The comments were made by the Chartered Institute for Securities & Investment (CISI) Compliance Professional Interest Forum in its feedback to the FSA Proposed Guidance on Assessing Suitability: Establishing the risk a customer is willing and able to take and making a suitable investment selection
The CISI Compliance Forum chairman, Julian Sampson, Chartered FCSI, said "The consultation was released in the immediate post-Christmas period. Industry was only given three weeks to respond. Most firms affected will not have had time to respond. Rushed consultation makes for poor guidance."
The CISI Compliance Forum feedback states that the FSA Guidance Consultation was released on 7 January "only four days after the earliest return to work after the Christmas holidays. There were no trailing speeches or other means which would have allowed for greater preparedness by firms".

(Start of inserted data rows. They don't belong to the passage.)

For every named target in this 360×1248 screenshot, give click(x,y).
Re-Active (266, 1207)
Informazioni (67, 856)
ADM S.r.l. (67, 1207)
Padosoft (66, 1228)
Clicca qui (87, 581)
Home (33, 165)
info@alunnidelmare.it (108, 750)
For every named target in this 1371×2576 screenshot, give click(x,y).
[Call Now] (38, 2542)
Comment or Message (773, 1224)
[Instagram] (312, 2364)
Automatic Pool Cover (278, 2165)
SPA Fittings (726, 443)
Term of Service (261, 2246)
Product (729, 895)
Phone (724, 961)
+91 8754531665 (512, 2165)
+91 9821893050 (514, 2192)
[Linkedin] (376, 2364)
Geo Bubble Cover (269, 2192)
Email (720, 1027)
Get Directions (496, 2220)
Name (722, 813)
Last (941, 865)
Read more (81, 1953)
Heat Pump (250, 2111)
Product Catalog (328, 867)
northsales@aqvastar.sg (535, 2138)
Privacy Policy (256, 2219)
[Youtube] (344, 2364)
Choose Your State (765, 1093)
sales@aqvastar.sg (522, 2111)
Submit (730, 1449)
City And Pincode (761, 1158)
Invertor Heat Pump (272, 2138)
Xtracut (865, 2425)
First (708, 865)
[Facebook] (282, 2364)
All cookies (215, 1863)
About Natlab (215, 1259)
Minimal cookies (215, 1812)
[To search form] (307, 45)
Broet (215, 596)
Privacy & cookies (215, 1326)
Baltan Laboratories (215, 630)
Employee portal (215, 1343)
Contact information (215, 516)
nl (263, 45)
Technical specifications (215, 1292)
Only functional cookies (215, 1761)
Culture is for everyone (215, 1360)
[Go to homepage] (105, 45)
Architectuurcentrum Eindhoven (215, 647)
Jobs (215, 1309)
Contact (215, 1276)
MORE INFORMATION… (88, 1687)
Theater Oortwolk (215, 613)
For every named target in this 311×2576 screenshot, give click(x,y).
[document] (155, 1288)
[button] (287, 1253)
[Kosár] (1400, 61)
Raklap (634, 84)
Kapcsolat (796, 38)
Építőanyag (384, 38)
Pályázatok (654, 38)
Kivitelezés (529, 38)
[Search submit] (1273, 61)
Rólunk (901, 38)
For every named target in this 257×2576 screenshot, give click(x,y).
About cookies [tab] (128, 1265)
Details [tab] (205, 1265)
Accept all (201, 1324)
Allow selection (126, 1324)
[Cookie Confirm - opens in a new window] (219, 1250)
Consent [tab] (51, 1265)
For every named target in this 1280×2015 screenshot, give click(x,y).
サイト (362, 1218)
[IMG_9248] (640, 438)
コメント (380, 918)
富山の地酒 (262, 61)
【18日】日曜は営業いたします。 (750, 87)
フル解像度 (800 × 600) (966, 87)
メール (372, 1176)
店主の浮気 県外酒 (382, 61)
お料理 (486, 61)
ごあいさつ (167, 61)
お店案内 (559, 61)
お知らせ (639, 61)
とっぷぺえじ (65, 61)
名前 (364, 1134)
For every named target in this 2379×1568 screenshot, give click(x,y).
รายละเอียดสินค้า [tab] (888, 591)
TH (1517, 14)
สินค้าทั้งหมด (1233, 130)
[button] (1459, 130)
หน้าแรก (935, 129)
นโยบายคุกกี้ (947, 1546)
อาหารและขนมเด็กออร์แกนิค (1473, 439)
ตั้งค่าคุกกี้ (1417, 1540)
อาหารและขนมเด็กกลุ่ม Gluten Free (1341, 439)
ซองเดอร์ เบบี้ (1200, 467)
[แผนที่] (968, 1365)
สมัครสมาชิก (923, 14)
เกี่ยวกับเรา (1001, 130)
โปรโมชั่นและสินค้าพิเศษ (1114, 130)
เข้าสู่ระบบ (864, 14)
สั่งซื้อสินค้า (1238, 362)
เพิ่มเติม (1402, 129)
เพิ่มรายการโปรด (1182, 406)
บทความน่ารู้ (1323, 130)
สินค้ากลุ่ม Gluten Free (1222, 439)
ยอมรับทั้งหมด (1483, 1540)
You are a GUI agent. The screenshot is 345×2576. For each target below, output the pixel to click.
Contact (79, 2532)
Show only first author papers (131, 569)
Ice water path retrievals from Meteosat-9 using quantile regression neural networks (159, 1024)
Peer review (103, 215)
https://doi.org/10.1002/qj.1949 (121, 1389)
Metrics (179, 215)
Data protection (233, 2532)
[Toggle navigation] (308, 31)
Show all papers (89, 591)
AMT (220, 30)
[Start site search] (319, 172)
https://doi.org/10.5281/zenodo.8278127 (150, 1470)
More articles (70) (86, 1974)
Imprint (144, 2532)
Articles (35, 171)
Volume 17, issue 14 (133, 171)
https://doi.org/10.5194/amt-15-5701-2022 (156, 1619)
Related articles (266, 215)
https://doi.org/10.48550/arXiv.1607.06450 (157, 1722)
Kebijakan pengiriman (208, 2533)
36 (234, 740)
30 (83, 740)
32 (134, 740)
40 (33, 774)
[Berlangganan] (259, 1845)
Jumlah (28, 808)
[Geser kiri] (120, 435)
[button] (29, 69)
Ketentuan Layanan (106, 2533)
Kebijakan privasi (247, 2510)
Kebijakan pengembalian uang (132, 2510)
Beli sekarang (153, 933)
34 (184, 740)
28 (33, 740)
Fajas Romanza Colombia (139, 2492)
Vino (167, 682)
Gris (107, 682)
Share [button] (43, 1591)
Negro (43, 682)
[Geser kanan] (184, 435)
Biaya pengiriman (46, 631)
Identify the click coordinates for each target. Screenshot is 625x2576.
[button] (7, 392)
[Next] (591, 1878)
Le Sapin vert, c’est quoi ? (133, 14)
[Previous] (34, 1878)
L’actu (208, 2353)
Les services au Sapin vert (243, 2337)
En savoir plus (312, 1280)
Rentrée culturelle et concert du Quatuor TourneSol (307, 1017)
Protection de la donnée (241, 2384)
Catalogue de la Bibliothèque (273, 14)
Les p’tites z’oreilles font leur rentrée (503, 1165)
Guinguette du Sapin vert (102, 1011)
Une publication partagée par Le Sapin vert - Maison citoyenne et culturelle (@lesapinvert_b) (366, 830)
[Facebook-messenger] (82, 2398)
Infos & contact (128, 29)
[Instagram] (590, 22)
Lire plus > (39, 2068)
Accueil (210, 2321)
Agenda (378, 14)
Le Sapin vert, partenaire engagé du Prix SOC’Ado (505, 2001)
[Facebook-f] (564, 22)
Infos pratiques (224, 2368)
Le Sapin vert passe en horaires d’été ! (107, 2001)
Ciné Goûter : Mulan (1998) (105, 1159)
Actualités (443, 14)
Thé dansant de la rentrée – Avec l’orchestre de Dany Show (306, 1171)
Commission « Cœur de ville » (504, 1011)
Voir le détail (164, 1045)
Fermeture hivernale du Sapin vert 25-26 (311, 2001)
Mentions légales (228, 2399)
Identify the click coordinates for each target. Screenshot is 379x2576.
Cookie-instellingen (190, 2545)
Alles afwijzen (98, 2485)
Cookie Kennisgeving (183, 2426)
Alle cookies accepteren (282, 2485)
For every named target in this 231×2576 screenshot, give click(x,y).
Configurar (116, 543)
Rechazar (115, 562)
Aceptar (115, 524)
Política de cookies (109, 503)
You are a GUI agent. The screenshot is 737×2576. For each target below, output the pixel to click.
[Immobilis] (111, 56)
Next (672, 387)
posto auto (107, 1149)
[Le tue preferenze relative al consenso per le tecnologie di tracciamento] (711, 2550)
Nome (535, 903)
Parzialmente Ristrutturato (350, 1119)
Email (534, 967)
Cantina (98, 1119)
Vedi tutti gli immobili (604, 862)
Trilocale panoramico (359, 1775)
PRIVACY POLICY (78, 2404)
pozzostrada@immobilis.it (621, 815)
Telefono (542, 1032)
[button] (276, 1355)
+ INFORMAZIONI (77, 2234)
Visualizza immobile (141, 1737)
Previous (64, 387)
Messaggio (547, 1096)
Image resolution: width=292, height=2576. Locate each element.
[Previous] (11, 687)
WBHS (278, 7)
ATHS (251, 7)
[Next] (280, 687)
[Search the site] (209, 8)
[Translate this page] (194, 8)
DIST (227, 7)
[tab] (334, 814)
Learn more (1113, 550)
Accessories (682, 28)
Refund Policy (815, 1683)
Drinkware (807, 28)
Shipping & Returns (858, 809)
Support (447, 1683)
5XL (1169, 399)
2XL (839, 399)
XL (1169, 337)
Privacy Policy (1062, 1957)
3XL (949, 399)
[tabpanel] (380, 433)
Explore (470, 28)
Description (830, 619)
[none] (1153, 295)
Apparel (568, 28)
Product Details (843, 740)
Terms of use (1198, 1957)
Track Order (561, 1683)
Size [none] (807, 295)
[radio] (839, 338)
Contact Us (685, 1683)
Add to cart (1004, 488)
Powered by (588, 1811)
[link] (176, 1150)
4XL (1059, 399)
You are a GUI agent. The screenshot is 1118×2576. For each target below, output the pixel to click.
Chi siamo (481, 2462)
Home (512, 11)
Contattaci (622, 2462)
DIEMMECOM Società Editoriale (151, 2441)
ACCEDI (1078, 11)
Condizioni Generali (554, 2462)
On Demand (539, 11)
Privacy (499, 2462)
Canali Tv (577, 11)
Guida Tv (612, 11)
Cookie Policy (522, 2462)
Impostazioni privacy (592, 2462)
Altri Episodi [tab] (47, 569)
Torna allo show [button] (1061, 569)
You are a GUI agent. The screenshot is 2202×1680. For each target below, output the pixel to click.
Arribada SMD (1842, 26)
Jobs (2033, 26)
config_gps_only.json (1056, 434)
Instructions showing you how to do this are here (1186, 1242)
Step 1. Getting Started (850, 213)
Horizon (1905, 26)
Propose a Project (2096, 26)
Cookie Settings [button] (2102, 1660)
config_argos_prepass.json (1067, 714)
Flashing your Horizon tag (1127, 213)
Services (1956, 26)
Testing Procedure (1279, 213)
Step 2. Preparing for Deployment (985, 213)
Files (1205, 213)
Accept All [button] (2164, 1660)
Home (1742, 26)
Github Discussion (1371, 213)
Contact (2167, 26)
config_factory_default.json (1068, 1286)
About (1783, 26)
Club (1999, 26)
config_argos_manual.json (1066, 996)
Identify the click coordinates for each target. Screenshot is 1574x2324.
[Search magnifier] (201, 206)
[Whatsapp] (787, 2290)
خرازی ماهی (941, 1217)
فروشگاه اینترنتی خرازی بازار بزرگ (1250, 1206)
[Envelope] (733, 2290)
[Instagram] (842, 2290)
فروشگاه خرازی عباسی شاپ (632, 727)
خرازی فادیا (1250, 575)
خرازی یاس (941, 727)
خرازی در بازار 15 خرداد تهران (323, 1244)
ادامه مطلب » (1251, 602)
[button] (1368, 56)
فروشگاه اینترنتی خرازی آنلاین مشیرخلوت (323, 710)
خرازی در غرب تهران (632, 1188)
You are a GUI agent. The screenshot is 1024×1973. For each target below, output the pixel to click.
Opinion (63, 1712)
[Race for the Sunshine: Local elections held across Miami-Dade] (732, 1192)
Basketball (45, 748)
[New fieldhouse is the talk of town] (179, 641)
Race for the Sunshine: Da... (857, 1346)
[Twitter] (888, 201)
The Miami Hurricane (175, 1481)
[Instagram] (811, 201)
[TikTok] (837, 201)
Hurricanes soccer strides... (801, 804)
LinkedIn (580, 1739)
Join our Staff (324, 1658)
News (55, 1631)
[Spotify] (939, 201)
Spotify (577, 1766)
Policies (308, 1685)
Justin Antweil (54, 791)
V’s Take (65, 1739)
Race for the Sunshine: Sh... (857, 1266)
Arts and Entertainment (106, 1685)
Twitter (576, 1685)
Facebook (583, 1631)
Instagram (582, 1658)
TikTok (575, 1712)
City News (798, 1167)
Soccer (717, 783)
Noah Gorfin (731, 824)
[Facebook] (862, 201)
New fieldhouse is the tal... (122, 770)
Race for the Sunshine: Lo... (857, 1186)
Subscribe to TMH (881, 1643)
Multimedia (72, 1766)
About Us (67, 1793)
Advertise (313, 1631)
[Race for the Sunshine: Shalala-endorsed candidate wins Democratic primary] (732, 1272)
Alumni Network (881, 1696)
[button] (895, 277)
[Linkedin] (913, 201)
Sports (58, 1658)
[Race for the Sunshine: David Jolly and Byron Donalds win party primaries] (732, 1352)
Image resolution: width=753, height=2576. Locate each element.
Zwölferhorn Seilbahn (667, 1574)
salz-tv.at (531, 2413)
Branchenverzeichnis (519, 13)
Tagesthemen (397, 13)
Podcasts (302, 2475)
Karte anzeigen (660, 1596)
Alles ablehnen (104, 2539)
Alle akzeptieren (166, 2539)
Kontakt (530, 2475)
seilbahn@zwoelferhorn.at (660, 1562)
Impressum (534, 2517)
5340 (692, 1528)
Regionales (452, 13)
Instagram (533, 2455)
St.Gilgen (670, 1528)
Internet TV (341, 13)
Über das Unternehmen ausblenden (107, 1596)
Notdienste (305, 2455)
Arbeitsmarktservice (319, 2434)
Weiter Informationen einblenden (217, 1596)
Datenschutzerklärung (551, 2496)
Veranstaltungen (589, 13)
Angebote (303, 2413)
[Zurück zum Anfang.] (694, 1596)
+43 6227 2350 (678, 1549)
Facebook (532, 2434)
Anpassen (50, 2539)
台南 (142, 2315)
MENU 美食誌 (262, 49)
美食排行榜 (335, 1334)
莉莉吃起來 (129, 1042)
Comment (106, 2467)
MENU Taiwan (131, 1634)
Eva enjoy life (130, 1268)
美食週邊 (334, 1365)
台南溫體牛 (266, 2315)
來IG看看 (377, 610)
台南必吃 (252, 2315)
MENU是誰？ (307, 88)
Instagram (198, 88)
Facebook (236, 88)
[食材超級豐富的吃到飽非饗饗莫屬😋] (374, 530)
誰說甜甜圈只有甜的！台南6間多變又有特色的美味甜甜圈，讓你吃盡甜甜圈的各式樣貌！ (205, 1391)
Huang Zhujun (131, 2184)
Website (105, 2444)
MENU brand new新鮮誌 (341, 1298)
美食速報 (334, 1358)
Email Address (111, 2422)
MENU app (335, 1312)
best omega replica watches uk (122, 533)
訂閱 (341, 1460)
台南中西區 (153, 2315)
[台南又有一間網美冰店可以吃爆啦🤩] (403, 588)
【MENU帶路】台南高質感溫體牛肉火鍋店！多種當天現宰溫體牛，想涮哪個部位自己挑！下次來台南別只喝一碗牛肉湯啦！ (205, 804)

The feedback document says that: "Over this period firms will already be in the process of responding to the Policy Statements on Remuneration Code and Competence and Ethics, themselves only released on 17th December, and on RDR (Professionalism) released on 20th January. The Guidance consultation comes at a particularly busy time."
The Forum notes that: "The three week period given to the industry to respond to this Guidance consultation contrasts with that offered by the Guidance consultation on Financial Promotions issued on 13th January. This consultation was of six pages and had a response period of six weeks and the subject matter was less important. However, this Guidance Consultation on Assessing Suitability is of 25 pages, is controversial and yet has only a three week consultation period."
The Guidance Consultation seems to take little account of the flexibility of the suitability rule in the FSA Handbook, which allows for the gathering of "appropriate" and "relevant" information. "We are concerned that this Guidance consultation seeks to impose a ‘one size fits all' solution," said Mr Sampson, "irrespective of the service offered.”
On the Guidance consultation, Mr Sampson said: "The FSA states that they see a high number of unsuitable investment selections. But failures of process do not necessarily mean that advice was unsuitable. Process failures may increase the risk that advice will be unsuitable, but it does not follow that because a process was not adequately documented that the advice was not suitable.
"It's not the case that every last piece of customer information needs to be gathered in all circumstances. For certain services, certain elements of information will not be relevant to an assessment of suitability."
On the issue of the "Variety of firms and services", the Forum notes that "given the breadth of the providers, it must be the case that each will have different suitability requirements, depending on the very varied nature of the product or services that it is offering. Given this, it is perhaps not appropriate to make uniform conclusions regarding diverse services”.